7 In other cases that considered whether a caregiver had created a reasonable likelihood of bodily injury to a child, this Court has focused on the nature of the caregiver’s conduct or blameworthiness. See, e.g., R.L. v. Dep’t of Hum. Servs., 236 A.3d 1183 (Pa. Cmwlth. 2020) (concluding that petitioner had not consciously disregarded a known risk when she accidentally fell asleep while working an overnight shift at a childcare facility and the child was later found walking down a busy street in the middle of the night; further noting that the agency had not presented substantial evidence that a reasonable likelihood of bodily injury existed; yet not requiring such evidence to be presented by a medical expert).
7 IV. CONCLUSION The ALJ’s reliance upon J.S. was misplaced.
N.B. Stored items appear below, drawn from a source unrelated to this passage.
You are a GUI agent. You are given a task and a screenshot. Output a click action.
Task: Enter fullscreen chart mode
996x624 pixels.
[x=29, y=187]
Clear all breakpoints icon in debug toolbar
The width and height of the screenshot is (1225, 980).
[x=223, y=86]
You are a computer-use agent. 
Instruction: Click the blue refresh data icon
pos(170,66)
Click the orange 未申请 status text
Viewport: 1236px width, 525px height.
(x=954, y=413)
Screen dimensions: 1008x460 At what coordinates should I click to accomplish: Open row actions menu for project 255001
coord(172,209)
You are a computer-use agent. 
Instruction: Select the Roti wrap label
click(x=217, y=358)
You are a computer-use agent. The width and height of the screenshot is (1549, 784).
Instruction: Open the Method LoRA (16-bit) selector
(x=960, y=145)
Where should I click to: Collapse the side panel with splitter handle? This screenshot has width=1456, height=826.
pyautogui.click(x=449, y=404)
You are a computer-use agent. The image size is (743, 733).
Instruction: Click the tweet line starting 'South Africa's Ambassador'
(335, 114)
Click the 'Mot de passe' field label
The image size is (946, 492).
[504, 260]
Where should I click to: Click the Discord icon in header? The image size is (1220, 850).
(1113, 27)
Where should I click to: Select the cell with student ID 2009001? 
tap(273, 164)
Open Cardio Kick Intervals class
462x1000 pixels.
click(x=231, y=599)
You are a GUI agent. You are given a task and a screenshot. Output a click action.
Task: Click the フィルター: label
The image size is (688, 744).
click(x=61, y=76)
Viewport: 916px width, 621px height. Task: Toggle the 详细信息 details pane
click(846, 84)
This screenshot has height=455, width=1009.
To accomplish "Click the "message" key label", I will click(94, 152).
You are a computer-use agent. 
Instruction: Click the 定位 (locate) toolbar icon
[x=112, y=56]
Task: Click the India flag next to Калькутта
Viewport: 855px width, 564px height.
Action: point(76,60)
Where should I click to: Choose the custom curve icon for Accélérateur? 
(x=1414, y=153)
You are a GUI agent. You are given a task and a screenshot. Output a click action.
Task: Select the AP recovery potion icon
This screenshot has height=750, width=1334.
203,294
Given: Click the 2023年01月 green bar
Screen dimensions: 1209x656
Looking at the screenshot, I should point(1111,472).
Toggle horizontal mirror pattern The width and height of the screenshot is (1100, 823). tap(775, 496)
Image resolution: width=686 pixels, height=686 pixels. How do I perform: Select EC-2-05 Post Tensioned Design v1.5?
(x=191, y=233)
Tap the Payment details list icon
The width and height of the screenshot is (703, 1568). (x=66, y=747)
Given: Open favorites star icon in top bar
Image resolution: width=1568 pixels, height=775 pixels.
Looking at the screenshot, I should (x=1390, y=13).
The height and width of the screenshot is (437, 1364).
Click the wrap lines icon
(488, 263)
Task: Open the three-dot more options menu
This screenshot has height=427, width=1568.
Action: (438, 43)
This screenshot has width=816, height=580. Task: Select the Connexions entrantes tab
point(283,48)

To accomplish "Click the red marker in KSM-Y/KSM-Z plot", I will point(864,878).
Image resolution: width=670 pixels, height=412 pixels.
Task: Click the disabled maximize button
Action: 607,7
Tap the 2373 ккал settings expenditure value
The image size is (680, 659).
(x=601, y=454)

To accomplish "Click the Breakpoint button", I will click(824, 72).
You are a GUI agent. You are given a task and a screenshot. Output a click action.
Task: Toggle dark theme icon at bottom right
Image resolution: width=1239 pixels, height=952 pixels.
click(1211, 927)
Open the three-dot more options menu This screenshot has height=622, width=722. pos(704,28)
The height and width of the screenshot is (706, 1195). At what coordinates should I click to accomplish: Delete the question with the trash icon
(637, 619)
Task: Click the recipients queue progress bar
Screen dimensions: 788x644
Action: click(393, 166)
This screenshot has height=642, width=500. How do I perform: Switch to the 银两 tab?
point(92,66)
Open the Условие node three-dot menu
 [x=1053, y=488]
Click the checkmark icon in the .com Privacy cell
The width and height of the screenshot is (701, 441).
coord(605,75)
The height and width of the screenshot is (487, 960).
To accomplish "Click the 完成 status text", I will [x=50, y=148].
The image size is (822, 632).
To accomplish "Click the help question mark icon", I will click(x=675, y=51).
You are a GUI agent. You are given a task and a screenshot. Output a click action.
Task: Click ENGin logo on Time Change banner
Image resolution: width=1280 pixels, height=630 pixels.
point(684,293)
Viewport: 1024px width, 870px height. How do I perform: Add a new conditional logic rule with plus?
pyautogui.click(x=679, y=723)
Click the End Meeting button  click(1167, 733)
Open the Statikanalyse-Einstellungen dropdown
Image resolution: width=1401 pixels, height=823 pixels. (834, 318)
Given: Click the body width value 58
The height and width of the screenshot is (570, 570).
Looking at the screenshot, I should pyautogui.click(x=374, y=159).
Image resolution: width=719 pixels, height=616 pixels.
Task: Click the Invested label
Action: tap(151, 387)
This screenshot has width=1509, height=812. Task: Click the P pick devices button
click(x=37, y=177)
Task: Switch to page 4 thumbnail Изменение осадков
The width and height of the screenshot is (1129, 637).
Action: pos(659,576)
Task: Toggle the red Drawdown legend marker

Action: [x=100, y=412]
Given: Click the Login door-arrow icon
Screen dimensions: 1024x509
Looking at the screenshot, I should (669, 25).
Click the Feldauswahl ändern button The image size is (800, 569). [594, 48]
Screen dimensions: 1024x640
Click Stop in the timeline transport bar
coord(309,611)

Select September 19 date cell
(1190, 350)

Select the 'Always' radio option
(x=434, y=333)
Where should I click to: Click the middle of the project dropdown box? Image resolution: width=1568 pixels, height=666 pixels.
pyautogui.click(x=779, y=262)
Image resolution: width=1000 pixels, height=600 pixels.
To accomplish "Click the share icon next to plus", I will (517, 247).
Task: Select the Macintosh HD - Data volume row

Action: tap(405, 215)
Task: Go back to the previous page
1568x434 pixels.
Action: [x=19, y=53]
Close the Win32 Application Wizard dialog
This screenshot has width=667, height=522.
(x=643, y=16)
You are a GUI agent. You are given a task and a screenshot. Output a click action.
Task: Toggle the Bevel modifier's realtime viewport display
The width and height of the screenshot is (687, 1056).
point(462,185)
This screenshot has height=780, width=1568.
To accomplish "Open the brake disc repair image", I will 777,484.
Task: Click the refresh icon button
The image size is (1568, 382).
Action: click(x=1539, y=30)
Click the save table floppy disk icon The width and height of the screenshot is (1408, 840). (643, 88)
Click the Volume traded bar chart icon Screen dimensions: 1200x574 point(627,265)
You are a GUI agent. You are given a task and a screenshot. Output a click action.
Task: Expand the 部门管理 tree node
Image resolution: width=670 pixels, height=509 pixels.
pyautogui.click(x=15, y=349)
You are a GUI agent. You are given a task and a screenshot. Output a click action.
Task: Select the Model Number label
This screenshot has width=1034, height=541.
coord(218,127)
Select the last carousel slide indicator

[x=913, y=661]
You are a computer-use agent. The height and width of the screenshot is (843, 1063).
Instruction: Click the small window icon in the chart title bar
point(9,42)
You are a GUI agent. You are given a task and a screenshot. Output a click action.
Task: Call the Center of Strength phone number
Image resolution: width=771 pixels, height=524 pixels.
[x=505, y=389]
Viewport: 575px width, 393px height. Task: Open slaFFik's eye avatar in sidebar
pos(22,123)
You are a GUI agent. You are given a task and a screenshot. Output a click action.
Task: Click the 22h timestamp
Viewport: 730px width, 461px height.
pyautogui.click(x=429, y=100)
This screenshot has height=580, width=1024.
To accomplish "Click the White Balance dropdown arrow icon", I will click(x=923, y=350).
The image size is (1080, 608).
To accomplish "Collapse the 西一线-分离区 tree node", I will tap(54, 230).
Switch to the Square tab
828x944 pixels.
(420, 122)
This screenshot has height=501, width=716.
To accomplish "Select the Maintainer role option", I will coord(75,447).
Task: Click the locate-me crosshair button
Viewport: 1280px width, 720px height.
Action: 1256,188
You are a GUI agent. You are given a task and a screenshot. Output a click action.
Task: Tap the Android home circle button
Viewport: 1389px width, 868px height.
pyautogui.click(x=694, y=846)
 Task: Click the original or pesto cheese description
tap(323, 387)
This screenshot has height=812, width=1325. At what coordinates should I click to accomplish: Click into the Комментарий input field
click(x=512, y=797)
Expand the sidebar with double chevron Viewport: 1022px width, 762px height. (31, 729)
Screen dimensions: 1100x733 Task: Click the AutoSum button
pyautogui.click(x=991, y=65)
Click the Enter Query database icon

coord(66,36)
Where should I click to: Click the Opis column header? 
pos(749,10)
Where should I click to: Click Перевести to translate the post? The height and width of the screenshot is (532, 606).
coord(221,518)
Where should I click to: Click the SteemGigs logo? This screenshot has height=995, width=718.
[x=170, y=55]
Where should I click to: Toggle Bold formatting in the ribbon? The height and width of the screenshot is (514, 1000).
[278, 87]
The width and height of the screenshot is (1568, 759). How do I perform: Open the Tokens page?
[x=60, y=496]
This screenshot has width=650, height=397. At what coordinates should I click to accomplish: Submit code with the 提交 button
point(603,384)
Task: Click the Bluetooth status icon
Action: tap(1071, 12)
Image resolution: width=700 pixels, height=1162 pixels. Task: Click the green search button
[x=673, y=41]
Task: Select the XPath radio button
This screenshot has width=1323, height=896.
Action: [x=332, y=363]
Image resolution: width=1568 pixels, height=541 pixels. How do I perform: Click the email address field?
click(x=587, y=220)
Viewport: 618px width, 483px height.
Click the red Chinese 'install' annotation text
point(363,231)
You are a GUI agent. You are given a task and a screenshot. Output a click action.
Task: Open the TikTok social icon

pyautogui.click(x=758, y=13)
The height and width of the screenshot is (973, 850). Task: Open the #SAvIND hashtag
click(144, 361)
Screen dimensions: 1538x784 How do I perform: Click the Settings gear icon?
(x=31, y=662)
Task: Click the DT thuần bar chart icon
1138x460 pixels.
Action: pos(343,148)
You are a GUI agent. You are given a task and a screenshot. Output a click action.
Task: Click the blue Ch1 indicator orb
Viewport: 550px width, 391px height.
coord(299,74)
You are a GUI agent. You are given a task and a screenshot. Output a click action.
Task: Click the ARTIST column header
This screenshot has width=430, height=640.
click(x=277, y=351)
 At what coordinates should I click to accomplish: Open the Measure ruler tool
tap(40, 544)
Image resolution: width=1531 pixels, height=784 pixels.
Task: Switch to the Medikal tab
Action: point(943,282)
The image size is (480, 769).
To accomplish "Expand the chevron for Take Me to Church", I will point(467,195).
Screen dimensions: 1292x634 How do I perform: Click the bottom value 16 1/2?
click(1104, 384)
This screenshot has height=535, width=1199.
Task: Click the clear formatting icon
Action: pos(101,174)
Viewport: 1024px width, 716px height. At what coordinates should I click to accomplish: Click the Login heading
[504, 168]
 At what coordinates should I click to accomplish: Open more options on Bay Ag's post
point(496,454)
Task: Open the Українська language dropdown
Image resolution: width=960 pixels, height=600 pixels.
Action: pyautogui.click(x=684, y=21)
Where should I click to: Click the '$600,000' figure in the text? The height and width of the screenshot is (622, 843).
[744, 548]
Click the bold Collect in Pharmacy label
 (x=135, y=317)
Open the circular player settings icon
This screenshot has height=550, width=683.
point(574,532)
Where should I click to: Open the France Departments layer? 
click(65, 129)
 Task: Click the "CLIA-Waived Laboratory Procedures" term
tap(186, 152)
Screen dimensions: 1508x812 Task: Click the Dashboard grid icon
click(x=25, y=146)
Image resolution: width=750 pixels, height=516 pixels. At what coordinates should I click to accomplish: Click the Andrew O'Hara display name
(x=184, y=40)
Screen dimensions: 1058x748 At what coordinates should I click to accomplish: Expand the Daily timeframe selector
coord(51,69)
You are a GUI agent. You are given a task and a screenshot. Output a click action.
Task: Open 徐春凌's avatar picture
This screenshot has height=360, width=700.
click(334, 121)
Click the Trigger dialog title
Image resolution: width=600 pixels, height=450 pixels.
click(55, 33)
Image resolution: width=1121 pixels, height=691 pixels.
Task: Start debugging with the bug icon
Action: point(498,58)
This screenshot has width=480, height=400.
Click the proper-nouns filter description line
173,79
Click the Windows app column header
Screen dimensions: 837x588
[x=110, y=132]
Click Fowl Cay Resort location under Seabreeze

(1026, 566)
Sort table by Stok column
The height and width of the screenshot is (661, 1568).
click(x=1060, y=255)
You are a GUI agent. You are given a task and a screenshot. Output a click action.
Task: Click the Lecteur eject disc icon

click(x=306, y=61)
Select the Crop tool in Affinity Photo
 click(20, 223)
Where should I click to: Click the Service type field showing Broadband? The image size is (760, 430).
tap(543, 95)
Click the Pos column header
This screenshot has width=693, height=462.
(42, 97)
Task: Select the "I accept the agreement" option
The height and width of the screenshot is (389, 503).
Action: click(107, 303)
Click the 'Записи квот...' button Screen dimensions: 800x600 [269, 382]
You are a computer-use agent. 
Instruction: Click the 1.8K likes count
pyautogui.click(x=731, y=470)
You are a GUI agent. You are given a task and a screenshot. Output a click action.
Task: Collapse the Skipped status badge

In our view, the facts of this case more closely align with those in Lancaster CYS. Therefore, we reverse the order entered by BHA and direct the Department to maintain the indicated report of child abuse on the ChildLine Registry.
LORI A. DUMAS, Judge
8 IN THE COMMONWEALTH COURT OF PENNSYLVANIA
Northampton County Children : CASE SEALED Youth and Families Division, : Petitioner : : No. 350 C.D. 2025 v. : : Department of Human Services, : Respondent :
ORDER
AND NOW, this 21st day of January, 2026, the order issued by the Department of Human Services Bureau of Hearings and Appeals on February 27, 2025, is REVERSED. The Department shall maintain the indicated report of child abuse on the ChildLine Registry.